Lindy West is one of those web-writers who's done consistently great work over the years, whether it's talking about boobs or talking about trolls, and so I expected to like her memoir Shrill: Notes From a Loud Woman, but I didn't expect to find myself laughing aloud over and over, nor did I expect to end up crying -- and having done both in great measure, now I can't get that most excellent book out of my head.

I learned about Shrill piecemeal, from excerpts and readings on podcasts and NPR, and I assumed that it was a collection of West's excellent online writing, maybe with a light rewrite to bring it all together — on the lines of, say, Kameron Hurley's must-read Geek Feminist Revolution. I thought it would be one of those great books to dip in and out of, reading an essay, putting it down, picking it up, reading another.

Boy, was I wrong.

I picked up Shrill from my teetering pile on Friday, thinking that I had a few minutes that I could productively spend with West's work. West is a comedian and comedy-writer, I knew that I'd be getting something funny; she's also political as hell and unapologetic about it, so I knew I'd be getting something energizing, too. But what actually happened was that I proceeded to read Shrill in every spare moment I had for the rest of the weekend, until I finished it, yesterday afternoon, with tears rolling down my cheeks.

Shrill is composed of essays that stand alone, and these essays contain lengthy quotes from her online work, but it's much more than that: it's a story, one that sets some deep hooks early on and yanks them out without mercy in the final third.

It's the story of how West became one of the strongest, most uncompromising and most humane writers online: how she learned to talk about being a fat person, a woman, a funny person, a person who's had an abortion, a person who thinks rape jokes are bullshit — while being targeted for vicious harassment by some of the meanest, most broken people online.

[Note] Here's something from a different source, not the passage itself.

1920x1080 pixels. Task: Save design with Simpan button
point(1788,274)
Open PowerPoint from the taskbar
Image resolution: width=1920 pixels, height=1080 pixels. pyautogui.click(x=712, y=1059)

It's a remarkably frank and fearless book. West breaks all the cardinal rules of web-writing, especially rule number one: never tell the trolls that they got to you. In so doing, she plumbs the trollish psyche with enormous delicacy, empathy and insight, and connects the online harassment of women to the wider social questions of misogyny.

One of West's claims to fame is the time she confronted a troll who impersonated her beloved, recently dead father on Twitter, and ended up engaged in constructive dialog with him. This episode, which you may be familiar with, is an excellent microcosm for the book: West being convulsively funny while talking about something deadly serious in a way that sheds much-needed light on it.

As these essays are threaded together by West into the tale of her adult life, she lays down a template for how to talk across deep divides to create dialogues with people who do bad things, but who are not, themselves, irredeemable. Her contributions to the fierce and awful debate about whether rape jokes are good comedy are a prime example of this. West's essays and tweets about the subject — which asks comedians to confront great hurts they have thoughtlessly caused to many in their audience — led to her being conscripted as a spokeswoman, and then a hate-figure. Her response to the outpouring of threats and vitriol that followed was so stark and irrefutable that it actually changed the debate.

Throughout Shrill, West shows herself to be anything but shrill: canny, never cunning; brave, never boastful; empathic, but never compromising.

If you want to read a book about dead serious issues that will make you laugh your ass off, and then leave you thinking for weeks afterward, this is it.